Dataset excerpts
──────
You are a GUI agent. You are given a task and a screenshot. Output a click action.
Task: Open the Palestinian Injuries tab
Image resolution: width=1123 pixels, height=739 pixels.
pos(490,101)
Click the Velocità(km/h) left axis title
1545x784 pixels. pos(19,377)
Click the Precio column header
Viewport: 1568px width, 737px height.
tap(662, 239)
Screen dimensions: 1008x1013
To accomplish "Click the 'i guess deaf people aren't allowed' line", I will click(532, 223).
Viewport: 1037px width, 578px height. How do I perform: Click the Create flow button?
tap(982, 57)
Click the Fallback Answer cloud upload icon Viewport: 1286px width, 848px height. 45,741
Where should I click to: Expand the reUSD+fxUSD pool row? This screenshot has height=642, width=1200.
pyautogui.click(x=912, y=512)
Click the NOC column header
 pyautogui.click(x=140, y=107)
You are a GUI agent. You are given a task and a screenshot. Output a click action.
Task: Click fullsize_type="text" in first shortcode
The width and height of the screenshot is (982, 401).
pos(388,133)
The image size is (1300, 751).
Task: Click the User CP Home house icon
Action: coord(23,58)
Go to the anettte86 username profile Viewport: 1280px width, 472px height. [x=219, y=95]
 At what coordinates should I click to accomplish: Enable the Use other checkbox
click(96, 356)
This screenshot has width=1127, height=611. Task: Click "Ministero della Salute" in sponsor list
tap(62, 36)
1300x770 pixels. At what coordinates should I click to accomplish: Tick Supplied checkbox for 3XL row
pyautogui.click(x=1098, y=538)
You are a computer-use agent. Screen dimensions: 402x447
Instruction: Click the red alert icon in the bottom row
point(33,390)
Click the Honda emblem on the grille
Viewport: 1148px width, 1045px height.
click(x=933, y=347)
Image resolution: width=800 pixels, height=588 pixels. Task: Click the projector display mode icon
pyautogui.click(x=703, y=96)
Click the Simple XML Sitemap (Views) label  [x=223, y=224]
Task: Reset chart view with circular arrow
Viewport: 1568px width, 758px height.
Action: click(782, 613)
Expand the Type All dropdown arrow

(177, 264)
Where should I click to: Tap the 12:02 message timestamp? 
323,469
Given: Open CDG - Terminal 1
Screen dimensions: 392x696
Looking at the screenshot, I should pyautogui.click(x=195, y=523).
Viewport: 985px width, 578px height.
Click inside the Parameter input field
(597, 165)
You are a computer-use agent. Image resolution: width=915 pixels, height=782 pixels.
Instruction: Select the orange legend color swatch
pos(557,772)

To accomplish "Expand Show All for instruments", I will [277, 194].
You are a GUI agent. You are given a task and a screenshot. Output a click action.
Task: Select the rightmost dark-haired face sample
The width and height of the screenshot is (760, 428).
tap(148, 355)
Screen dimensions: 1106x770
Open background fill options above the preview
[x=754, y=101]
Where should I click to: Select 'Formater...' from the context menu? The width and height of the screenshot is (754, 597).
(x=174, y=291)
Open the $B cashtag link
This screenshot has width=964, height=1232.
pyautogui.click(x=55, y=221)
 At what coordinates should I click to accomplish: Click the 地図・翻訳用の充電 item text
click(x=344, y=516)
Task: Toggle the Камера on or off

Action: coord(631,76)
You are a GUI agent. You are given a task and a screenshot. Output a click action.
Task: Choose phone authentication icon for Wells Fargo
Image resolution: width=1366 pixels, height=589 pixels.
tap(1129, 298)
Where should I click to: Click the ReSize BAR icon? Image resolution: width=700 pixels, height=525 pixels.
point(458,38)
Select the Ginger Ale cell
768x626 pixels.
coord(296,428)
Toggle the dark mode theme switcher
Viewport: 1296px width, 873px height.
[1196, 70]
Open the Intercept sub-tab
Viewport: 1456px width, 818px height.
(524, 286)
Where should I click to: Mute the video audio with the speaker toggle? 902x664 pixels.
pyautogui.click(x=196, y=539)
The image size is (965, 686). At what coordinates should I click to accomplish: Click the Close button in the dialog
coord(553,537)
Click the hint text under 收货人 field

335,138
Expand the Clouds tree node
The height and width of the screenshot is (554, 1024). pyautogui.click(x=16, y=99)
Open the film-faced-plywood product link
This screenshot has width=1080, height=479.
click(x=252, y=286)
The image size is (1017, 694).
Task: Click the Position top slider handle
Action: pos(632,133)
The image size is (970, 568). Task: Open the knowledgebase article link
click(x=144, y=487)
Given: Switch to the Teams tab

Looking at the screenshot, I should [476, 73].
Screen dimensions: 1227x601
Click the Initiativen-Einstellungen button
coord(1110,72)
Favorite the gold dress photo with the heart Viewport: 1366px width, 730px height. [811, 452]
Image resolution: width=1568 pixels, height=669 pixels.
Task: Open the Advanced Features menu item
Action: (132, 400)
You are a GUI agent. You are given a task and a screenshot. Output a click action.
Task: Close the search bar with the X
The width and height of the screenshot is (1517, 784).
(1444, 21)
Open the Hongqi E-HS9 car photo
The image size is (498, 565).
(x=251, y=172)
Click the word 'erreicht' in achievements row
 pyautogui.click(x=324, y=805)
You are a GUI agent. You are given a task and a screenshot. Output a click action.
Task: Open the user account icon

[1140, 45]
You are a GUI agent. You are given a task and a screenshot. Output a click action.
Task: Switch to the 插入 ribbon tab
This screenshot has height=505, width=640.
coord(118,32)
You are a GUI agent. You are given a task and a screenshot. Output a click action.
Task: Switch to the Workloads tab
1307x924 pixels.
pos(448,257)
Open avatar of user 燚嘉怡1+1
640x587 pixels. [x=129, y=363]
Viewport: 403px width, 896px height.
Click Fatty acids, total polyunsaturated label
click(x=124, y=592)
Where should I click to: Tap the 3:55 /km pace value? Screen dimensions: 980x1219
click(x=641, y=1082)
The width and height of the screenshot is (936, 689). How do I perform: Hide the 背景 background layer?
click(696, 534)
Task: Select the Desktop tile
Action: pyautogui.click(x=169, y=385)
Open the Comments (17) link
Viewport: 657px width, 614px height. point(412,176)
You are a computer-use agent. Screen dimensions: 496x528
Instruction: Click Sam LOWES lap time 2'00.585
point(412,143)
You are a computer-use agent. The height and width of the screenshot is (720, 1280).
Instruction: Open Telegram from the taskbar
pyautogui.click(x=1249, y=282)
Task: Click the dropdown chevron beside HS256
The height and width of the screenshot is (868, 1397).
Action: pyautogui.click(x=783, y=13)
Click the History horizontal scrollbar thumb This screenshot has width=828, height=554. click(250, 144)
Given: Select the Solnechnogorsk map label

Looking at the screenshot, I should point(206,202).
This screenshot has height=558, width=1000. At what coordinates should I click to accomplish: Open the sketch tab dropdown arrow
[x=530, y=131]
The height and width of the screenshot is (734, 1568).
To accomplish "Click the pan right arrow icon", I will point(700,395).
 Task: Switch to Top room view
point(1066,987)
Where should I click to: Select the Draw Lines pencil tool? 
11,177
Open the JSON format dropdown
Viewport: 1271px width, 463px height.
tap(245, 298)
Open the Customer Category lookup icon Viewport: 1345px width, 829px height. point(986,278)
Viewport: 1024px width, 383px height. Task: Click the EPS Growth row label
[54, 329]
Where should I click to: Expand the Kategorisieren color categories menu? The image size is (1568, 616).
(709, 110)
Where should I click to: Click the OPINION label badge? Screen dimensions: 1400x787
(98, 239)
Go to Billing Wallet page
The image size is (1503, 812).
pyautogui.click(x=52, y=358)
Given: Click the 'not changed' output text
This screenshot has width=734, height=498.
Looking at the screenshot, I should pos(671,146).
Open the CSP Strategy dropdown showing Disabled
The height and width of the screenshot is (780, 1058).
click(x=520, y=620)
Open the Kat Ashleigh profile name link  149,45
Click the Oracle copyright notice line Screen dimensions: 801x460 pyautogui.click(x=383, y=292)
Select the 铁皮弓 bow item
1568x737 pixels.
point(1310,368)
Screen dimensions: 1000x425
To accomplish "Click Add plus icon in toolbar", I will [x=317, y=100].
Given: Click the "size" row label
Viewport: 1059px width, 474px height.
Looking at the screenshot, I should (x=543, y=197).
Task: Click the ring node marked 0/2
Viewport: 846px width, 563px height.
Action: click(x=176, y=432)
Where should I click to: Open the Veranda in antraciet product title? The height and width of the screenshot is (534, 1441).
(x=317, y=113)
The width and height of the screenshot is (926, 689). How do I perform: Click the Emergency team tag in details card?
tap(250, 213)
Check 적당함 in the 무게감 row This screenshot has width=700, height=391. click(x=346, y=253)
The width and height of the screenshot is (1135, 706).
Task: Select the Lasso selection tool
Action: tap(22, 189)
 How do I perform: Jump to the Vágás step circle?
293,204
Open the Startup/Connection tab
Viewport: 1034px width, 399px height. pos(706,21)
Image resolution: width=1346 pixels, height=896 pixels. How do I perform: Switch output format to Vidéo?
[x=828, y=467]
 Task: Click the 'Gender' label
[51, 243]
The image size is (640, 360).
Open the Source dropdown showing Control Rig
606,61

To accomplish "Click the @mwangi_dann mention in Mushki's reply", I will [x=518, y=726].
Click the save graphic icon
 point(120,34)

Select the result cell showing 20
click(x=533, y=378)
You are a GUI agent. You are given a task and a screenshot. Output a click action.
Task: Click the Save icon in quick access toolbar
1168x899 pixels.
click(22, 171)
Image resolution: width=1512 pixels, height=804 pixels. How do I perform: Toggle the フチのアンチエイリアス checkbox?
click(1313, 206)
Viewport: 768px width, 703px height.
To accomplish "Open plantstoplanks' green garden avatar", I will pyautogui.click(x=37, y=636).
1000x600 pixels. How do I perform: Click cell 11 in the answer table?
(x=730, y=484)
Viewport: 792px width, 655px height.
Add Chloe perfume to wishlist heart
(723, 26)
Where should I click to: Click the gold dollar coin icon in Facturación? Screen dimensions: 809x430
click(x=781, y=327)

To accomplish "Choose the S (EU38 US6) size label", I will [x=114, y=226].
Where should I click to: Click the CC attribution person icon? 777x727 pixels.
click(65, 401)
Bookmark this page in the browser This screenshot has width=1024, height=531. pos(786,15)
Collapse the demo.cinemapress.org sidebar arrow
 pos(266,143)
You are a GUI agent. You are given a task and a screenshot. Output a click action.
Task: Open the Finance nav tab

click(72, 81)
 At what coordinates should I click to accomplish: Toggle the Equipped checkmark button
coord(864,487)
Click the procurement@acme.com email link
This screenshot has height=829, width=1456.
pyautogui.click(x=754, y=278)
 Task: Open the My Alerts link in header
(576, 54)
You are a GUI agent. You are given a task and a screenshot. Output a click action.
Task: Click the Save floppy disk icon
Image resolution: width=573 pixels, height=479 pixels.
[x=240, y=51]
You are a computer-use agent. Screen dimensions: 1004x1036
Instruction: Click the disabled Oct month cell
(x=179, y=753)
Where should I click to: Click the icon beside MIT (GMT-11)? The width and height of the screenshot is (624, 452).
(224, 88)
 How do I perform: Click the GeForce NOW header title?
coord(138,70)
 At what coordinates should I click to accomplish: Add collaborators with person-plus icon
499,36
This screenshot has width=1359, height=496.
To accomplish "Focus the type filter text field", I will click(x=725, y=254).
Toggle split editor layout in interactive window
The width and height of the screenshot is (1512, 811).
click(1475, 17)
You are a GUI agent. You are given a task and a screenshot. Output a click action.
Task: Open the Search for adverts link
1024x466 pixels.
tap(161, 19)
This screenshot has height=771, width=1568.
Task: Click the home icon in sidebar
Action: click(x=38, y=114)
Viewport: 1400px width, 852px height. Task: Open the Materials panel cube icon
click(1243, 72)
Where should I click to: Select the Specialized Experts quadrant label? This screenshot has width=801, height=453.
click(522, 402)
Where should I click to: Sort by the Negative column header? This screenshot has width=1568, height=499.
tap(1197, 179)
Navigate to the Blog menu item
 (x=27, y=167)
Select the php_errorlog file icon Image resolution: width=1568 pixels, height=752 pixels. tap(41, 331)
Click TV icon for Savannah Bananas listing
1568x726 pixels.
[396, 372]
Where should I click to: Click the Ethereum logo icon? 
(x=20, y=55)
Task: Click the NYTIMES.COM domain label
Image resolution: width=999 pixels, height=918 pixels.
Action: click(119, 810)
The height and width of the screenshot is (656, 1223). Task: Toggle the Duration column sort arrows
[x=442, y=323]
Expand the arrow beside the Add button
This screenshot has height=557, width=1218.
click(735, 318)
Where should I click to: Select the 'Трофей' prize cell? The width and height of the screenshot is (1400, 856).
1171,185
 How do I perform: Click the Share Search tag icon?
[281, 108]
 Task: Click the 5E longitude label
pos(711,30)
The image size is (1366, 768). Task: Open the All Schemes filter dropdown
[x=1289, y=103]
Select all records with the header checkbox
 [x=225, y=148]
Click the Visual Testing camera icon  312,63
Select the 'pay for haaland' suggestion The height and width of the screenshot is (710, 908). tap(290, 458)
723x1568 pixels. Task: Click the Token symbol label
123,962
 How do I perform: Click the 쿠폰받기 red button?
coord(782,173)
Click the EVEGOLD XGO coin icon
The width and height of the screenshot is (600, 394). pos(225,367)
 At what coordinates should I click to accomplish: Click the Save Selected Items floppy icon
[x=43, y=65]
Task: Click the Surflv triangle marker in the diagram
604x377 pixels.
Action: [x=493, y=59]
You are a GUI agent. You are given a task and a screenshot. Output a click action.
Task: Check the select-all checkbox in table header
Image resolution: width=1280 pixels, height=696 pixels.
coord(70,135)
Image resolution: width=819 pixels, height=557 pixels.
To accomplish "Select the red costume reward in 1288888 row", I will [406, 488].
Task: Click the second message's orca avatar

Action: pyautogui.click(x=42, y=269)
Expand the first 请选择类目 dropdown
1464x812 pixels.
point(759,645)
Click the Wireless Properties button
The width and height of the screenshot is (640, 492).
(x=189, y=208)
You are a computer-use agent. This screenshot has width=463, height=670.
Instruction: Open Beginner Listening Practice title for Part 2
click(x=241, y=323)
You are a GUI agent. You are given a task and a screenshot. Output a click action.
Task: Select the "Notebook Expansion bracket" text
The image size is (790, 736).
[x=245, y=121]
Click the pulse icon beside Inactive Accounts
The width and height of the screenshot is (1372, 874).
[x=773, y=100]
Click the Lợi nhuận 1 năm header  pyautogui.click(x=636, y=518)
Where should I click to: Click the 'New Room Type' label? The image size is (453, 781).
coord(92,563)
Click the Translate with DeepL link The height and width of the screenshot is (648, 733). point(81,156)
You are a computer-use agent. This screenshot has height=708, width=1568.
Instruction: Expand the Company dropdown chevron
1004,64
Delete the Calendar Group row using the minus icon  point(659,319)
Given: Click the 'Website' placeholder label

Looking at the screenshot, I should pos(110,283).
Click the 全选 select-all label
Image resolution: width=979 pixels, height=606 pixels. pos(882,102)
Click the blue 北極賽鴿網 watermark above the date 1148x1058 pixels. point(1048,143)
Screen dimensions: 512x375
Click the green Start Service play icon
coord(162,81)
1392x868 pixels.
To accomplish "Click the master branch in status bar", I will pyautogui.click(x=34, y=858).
──────
▸ **Task item**:
Lines from the one containing "Instruction: Expand the" through the last line of the data above are the only output wanted; restate them exactly.

▸ **Solution for this exercise**:
Instruction: Expand the Company dropdown chevron
1004,64
Delete the Calendar Group row using the minus icon  point(659,319)
Given: Click the 'Website' placeholder label

Looking at the screenshot, I should pos(110,283).
Click the 全选 select-all label
Image resolution: width=979 pixels, height=606 pixels. pos(882,102)
Click the blue 北極賽鴿網 watermark above the date 1148x1058 pixels. point(1048,143)
Screen dimensions: 512x375
Click the green Start Service play icon
coord(162,81)
1392x868 pixels.
To accomplish "Click the master branch in status bar", I will pyautogui.click(x=34, y=858).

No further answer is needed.